• Records for the exercise

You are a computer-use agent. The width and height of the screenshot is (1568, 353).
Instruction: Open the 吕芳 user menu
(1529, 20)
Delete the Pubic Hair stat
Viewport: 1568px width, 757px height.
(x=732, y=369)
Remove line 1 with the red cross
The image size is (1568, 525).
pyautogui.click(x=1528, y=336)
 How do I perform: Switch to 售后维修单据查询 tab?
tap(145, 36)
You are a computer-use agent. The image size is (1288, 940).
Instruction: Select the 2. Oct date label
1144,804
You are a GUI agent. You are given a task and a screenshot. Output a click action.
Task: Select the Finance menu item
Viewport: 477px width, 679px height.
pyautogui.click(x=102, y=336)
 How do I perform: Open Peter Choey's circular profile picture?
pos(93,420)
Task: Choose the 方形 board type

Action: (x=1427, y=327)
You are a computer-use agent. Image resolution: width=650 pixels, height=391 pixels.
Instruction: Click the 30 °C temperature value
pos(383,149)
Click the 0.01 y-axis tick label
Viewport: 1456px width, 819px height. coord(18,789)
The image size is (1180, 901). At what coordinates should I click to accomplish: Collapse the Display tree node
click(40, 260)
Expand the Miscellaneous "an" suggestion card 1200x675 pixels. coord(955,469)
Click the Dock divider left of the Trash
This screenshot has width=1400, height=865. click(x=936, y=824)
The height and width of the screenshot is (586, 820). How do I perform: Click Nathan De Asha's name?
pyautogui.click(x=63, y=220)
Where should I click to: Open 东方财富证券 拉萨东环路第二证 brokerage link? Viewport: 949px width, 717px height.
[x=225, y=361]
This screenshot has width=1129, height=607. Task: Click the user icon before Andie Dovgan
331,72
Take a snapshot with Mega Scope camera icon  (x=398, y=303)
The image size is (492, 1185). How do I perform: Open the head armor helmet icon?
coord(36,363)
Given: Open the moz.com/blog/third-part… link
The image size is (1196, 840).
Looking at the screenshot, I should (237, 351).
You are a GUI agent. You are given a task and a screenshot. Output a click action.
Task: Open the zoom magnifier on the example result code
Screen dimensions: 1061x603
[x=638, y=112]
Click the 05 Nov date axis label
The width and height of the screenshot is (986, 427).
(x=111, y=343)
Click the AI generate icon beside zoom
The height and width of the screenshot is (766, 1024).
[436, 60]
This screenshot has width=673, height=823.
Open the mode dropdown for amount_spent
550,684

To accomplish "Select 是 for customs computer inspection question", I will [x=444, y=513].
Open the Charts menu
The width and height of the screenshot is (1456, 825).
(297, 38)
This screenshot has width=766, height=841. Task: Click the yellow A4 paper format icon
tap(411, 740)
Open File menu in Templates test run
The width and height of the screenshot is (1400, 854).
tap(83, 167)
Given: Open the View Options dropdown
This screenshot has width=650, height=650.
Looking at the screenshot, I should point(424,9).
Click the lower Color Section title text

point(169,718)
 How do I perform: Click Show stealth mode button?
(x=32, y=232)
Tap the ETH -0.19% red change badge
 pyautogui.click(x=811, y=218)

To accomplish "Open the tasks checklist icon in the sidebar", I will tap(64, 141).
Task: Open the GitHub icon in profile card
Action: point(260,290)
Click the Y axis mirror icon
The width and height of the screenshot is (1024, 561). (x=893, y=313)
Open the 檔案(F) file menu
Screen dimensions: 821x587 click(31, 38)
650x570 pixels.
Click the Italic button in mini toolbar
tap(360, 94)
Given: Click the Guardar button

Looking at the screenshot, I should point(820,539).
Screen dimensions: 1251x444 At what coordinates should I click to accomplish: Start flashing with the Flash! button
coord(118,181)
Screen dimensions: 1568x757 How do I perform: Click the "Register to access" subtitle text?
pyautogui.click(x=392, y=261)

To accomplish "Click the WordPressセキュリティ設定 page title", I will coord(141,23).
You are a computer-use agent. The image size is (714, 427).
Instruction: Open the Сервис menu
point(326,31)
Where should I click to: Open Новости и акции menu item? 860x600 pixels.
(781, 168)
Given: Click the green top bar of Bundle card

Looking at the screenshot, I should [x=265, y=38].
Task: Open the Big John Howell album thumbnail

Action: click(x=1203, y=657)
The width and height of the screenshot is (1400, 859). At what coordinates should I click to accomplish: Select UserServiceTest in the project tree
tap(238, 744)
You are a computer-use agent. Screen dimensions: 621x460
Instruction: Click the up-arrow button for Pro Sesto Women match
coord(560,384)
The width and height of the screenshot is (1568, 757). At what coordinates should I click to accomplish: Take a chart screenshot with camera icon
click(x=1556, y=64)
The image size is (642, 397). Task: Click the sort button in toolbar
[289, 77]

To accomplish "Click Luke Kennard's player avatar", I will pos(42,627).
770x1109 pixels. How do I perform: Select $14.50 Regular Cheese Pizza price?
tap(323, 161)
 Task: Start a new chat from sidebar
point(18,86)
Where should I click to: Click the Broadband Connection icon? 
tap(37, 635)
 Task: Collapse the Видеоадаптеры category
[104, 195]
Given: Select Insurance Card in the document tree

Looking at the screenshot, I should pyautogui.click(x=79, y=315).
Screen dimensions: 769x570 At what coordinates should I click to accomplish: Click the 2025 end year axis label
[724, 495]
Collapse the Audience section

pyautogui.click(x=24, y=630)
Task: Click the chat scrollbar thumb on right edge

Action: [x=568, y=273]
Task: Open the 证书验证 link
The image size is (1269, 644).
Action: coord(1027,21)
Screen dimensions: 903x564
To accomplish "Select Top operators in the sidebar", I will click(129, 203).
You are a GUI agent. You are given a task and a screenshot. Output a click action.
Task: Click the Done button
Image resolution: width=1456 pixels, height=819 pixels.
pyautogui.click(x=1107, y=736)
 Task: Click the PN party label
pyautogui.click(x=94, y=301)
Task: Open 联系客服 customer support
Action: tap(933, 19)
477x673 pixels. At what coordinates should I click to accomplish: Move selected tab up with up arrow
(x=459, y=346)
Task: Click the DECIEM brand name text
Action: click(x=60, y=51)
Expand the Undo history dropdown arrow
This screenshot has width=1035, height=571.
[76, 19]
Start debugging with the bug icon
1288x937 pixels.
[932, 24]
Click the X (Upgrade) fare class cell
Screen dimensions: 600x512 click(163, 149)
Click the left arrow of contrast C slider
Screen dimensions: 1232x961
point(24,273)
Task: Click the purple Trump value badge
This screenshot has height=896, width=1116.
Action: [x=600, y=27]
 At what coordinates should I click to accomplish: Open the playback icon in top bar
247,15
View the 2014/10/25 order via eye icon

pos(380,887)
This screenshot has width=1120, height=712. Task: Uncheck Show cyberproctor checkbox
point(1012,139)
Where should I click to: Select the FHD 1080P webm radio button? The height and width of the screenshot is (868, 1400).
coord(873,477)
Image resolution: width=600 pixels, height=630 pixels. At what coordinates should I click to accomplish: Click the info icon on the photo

• Task prompt
Reproduce the material above in full, swapping every occurrence of "Instruction" for "Directive" and leaving everything else unchanged.

• Finished answer
You are a computer-use agent. The width and height of the screenshot is (1568, 353).
Directive: Open the 吕芳 user menu
(1529, 20)
Delete the Pubic Hair stat
Viewport: 1568px width, 757px height.
(x=732, y=369)
Remove line 1 with the red cross
The image size is (1568, 525).
pyautogui.click(x=1528, y=336)
 How do I perform: Switch to 售后维修单据查询 tab?
tap(145, 36)
You are a computer-use agent. The image size is (1288, 940).
Directive: Select the 2. Oct date label
1144,804
You are a GUI agent. You are given a task and a screenshot. Output a click action.
Task: Select the Finance menu item
Viewport: 477px width, 679px height.
pyautogui.click(x=102, y=336)
 How do I perform: Open Peter Choey's circular profile picture?
pos(93,420)
Task: Choose the 方形 board type

Action: (x=1427, y=327)
You are a computer-use agent. Image resolution: width=650 pixels, height=391 pixels.
Directive: Click the 30 °C temperature value
pos(383,149)
Click the 0.01 y-axis tick label
Viewport: 1456px width, 819px height. coord(18,789)
The image size is (1180, 901). At what coordinates should I click to accomplish: Collapse the Display tree node
click(40, 260)
Expand the Miscellaneous "an" suggestion card 1200x675 pixels. coord(955,469)
Click the Dock divider left of the Trash
This screenshot has width=1400, height=865. click(x=936, y=824)
The height and width of the screenshot is (586, 820). How do I perform: Click Nathan De Asha's name?
pyautogui.click(x=63, y=220)
Where should I click to: Open 东方财富证券 拉萨东环路第二证 brokerage link? Viewport: 949px width, 717px height.
[x=225, y=361]
This screenshot has width=1129, height=607. Task: Click the user icon before Andie Dovgan
331,72
Take a snapshot with Mega Scope camera icon  (x=398, y=303)
The image size is (492, 1185). How do I perform: Open the head armor helmet icon?
coord(36,363)
Given: Open the moz.com/blog/third-part… link
The image size is (1196, 840).
Looking at the screenshot, I should (237, 351).
You are a GUI agent. You are given a task and a screenshot. Output a click action.
Task: Open the zoom magnifier on the example result code
Screen dimensions: 1061x603
[x=638, y=112]
Click the 05 Nov date axis label
The width and height of the screenshot is (986, 427).
(x=111, y=343)
Click the AI generate icon beside zoom
The height and width of the screenshot is (766, 1024).
[436, 60]
This screenshot has width=673, height=823.
Open the mode dropdown for amount_spent
550,684

To accomplish "Select 是 for customs computer inspection question", I will [x=444, y=513].
Open the Charts menu
The width and height of the screenshot is (1456, 825).
(297, 38)
This screenshot has width=766, height=841. Task: Click the yellow A4 paper format icon
tap(411, 740)
Open File menu in Templates test run
The width and height of the screenshot is (1400, 854).
tap(83, 167)
Given: Open the View Options dropdown
This screenshot has width=650, height=650.
Looking at the screenshot, I should point(424,9).
Click the lower Color Section title text

point(169,718)
 How do I perform: Click Show stealth mode button?
(x=32, y=232)
Tap the ETH -0.19% red change badge
 pyautogui.click(x=811, y=218)

To accomplish "Open the tasks checklist icon in the sidebar", I will tap(64, 141).
Task: Open the GitHub icon in profile card
Action: point(260,290)
Click the Y axis mirror icon
The width and height of the screenshot is (1024, 561). (x=893, y=313)
Open the 檔案(F) file menu
Screen dimensions: 821x587 click(31, 38)
650x570 pixels.
Click the Italic button in mini toolbar
tap(360, 94)
Given: Click the Guardar button

Looking at the screenshot, I should point(820,539).
Screen dimensions: 1251x444 At what coordinates should I click to accomplish: Start flashing with the Flash! button
coord(118,181)
Screen dimensions: 1568x757 How do I perform: Click the "Register to access" subtitle text?
pyautogui.click(x=392, y=261)

To accomplish "Click the WordPressセキュリティ設定 page title", I will coord(141,23).
You are a computer-use agent. The image size is (714, 427).
Directive: Open the Сервис menu
point(326,31)
Where should I click to: Open Новости и акции menu item? 860x600 pixels.
(781, 168)
Given: Click the green top bar of Bundle card

Looking at the screenshot, I should [x=265, y=38].
Task: Open the Big John Howell album thumbnail

Action: click(x=1203, y=657)
The width and height of the screenshot is (1400, 859). At what coordinates should I click to accomplish: Select UserServiceTest in the project tree
tap(238, 744)
You are a computer-use agent. Screen dimensions: 621x460
Directive: Click the up-arrow button for Pro Sesto Women match
coord(560,384)
The width and height of the screenshot is (1568, 757). At what coordinates should I click to accomplish: Take a chart screenshot with camera icon
click(x=1556, y=64)
The image size is (642, 397). Task: Click the sort button in toolbar
[289, 77]

To accomplish "Click Luke Kennard's player avatar", I will pos(42,627).
770x1109 pixels. How do I perform: Select $14.50 Regular Cheese Pizza price?
tap(323, 161)
 Task: Start a new chat from sidebar
point(18,86)
Where should I click to: Click the Broadband Connection icon? 
tap(37, 635)
 Task: Collapse the Видеоадаптеры category
[104, 195]
Given: Select Insurance Card in the document tree

Looking at the screenshot, I should pyautogui.click(x=79, y=315).
Screen dimensions: 769x570 At what coordinates should I click to accomplish: Click the 2025 end year axis label
[724, 495]
Collapse the Audience section

pyautogui.click(x=24, y=630)
Task: Click the chat scrollbar thumb on right edge

Action: [x=568, y=273]
Task: Open the 证书验证 link
The image size is (1269, 644).
Action: coord(1027,21)
Screen dimensions: 903x564
To accomplish "Select Top operators in the sidebar", I will click(129, 203).
You are a GUI agent. You are given a task and a screenshot. Output a click action.
Task: Click the Done button
Image resolution: width=1456 pixels, height=819 pixels.
pyautogui.click(x=1107, y=736)
 Task: Click the PN party label
pyautogui.click(x=94, y=301)
Task: Open 联系客服 customer support
Action: tap(933, 19)
477x673 pixels. At what coordinates should I click to accomplish: Move selected tab up with up arrow
(x=459, y=346)
Task: Click the DECIEM brand name text
Action: click(x=60, y=51)
Expand the Undo history dropdown arrow
This screenshot has width=1035, height=571.
[76, 19]
Start debugging with the bug icon
1288x937 pixels.
[932, 24]
Click the X (Upgrade) fare class cell
Screen dimensions: 600x512 click(163, 149)
Click the left arrow of contrast C slider
Screen dimensions: 1232x961
point(24,273)
Task: Click the purple Trump value badge
This screenshot has height=896, width=1116.
Action: [x=600, y=27]
 At what coordinates should I click to accomplish: Open the playback icon in top bar
247,15
View the 2014/10/25 order via eye icon

pos(380,887)
This screenshot has width=1120, height=712. Task: Uncheck Show cyberproctor checkbox
point(1012,139)
Where should I click to: Select the FHD 1080P webm radio button? The height and width of the screenshot is (868, 1400).
coord(873,477)
Image resolution: width=600 pixels, height=630 pixels. At what coordinates should I click to accomplish: Click the info icon on the photo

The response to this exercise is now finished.